For as long as the child process is running, we can pass all of the meta information from it to the parent process, simply by assigning its meta data to the parent’s. However, because it is a while loop, it is extremely important that you are careful about exit condition(s). For this reason, we define two ways this function can break the loop and exit:

  1. The child process can either exit with "OK" or "ERROR" status, making the monitoring no longer necessary.
  2. The watch function can too raise an exception, for example due to some delays of the operating system, which may end up the child no longer be able to pass any information or simply becase we mislabel one of the keys in meta during development! In either way, we need to make sure we are prepared for this case. Otherwise, we can end up in the parent tasks being locked on forever, making killing of process a rather difficult operation. In fact, we should define the third mechanism of timeout in case the child task process is “PENDING” and never gets started. However, this is beyond the scope of this post.

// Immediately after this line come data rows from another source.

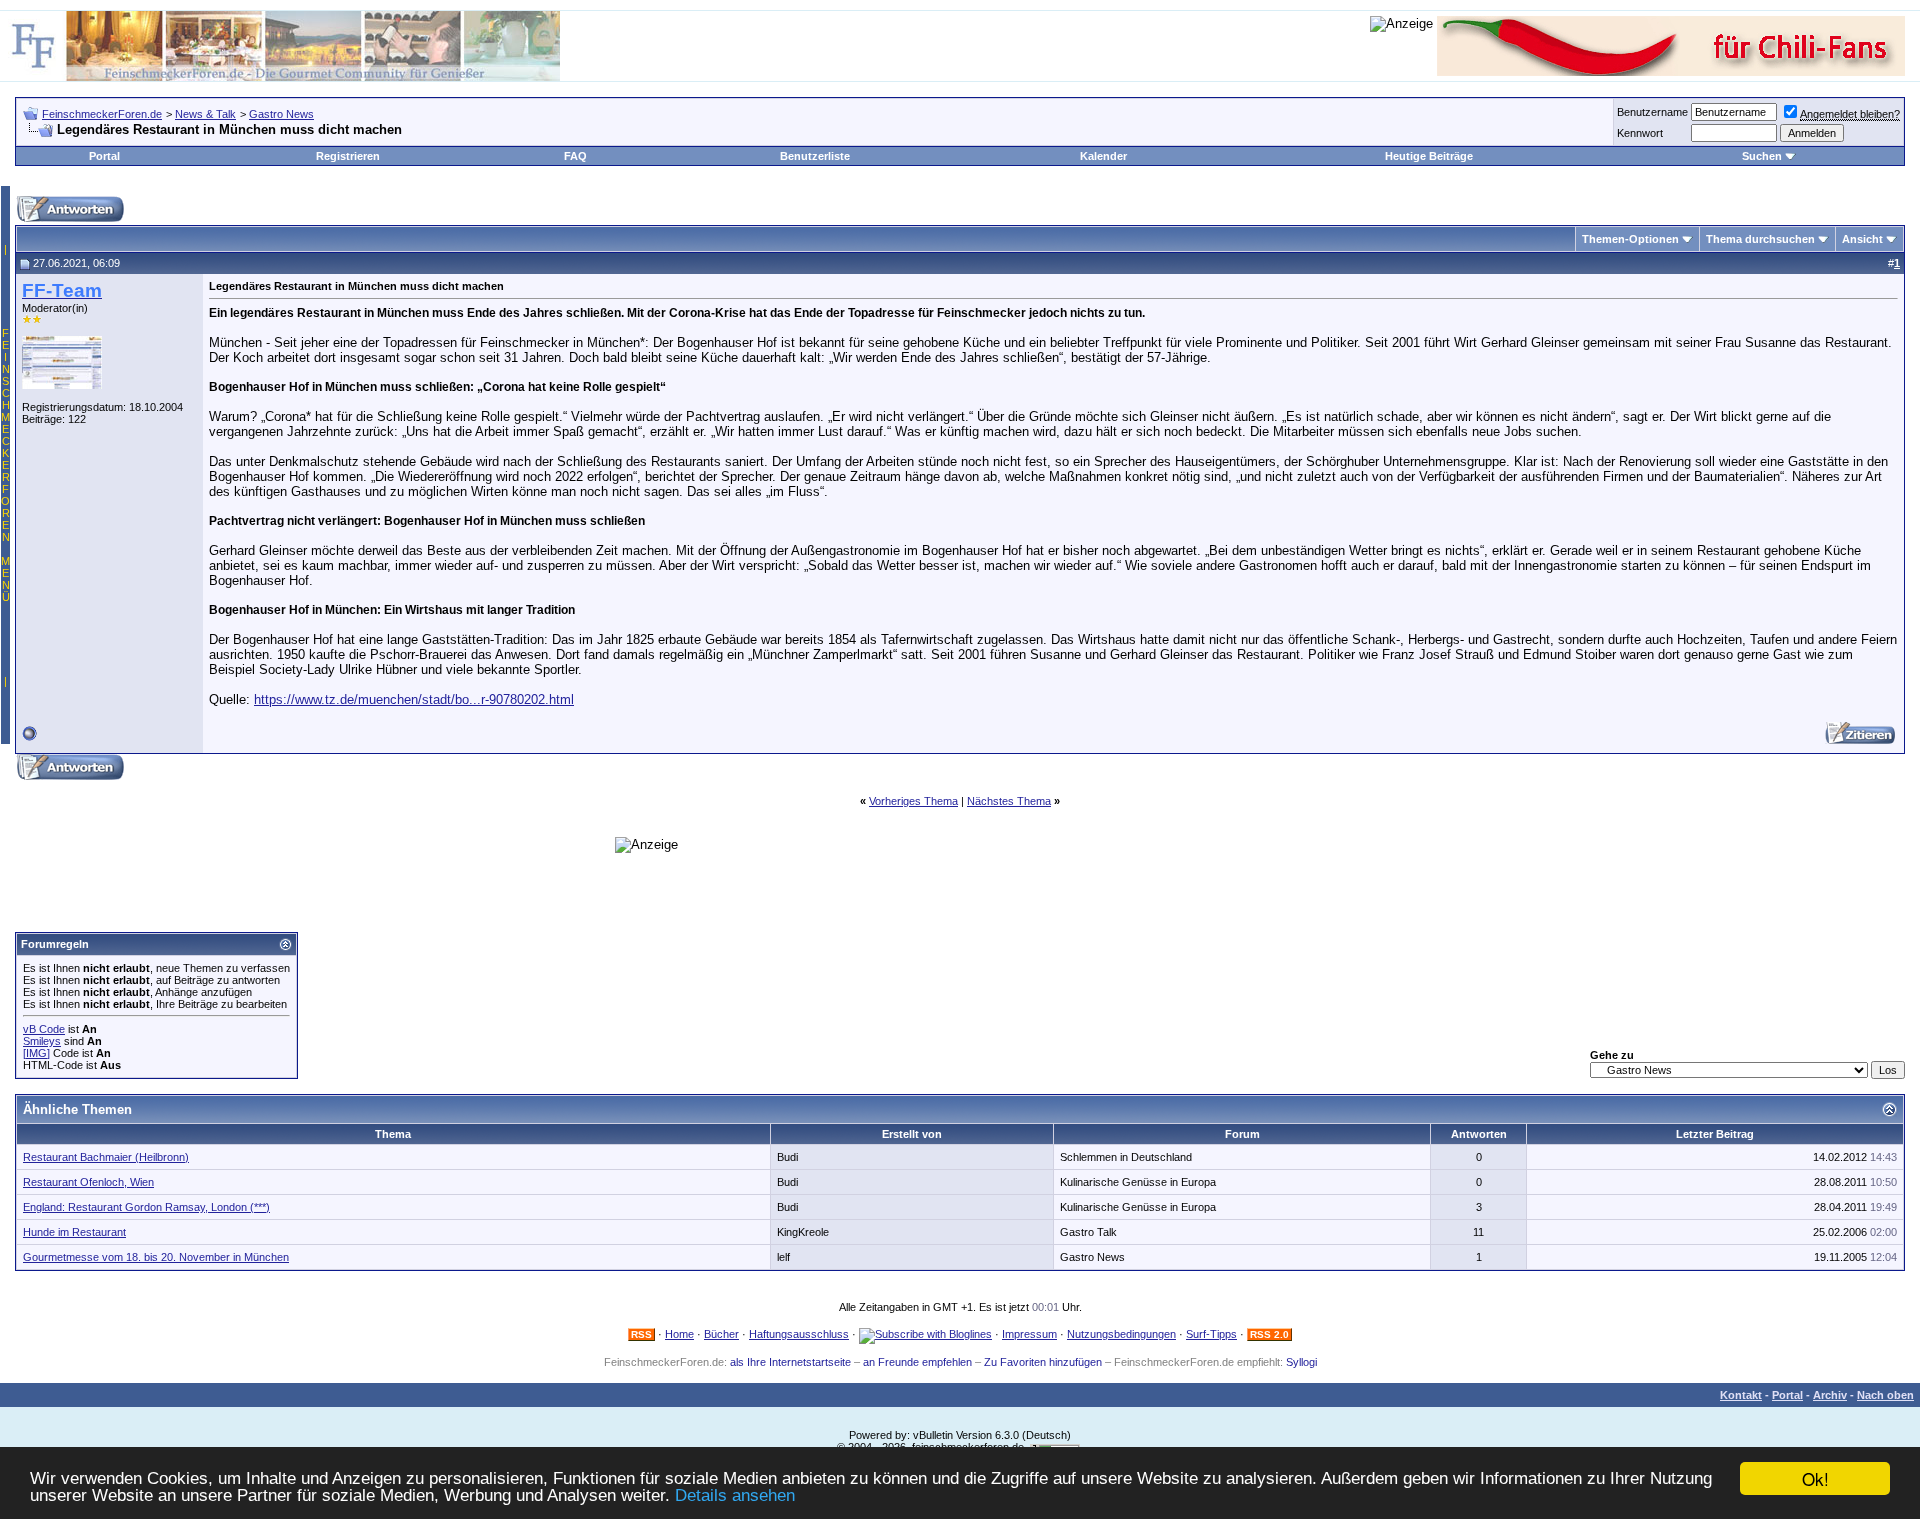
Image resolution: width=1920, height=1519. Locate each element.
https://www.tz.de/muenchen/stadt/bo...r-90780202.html (414, 699)
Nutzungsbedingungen (1121, 1334)
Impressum (1029, 1334)
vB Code (44, 1029)
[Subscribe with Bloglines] (925, 1334)
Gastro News (281, 114)
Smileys (42, 1041)
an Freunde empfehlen (917, 1362)
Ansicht (1862, 239)
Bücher (721, 1334)
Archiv (1830, 1395)
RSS (641, 1334)
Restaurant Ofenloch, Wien (88, 1182)
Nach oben (1885, 1395)
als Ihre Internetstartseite (790, 1362)
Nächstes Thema (1009, 801)
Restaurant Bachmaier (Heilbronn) (106, 1157)
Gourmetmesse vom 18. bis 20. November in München (156, 1257)
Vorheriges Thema (913, 801)
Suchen (1762, 156)
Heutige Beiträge (1429, 156)
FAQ (575, 156)
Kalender (1103, 156)
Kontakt (1741, 1395)
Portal (104, 156)
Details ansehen (735, 1495)
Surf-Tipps (1211, 1334)
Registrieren (348, 156)
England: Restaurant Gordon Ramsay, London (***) (146, 1207)
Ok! (1815, 1478)
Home (679, 1334)
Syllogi (1301, 1362)
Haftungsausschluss (799, 1334)
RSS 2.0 (1269, 1334)
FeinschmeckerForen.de (102, 114)
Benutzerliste (815, 156)
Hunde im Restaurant (74, 1232)
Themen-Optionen (1630, 239)
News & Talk (205, 114)
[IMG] (36, 1053)
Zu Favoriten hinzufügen (1043, 1362)
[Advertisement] (446, 736)
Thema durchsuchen (1760, 239)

Another thing is that the monitoring function should not be to “oppressive” with polling for the children’s status or else it can make things slow. This is why we include is a small delay in the watch’s loop to be e.g. 100ms.

Finally, all celery tasks’ results end up in the database by default. In case it is not our intention to keep that information any longer, we can delete that reference from the database under finally statement, which makes it done irrespectively of what happens.

Exceuting in views

The only thing that remains is to execute the main_flow function somewhere and it will take care of the rest. By all means, it is the simplest thing. All we need to do is to define a specific function in views and execute it using .delay() method).

Somewhere in views.py

from .tasks import main_flow

def some_view(request):
    # ...
    job = main_flow.delay(limit)
    # ...
    return SomeResponse(...)

For as long as we pass the task.id we can use other views and AJAX to monitor progression and pass information of potential exceptions, just like in we did earlier.

Conclusion

In this post, we have demonstrated a way to use a dedicated celery task to monitor several other celery tasks executed in sequence. We have aslo discussed propagating information about potential exceptions and ways to ensure that we do not end up in an infinite loop when monitoring the tasks.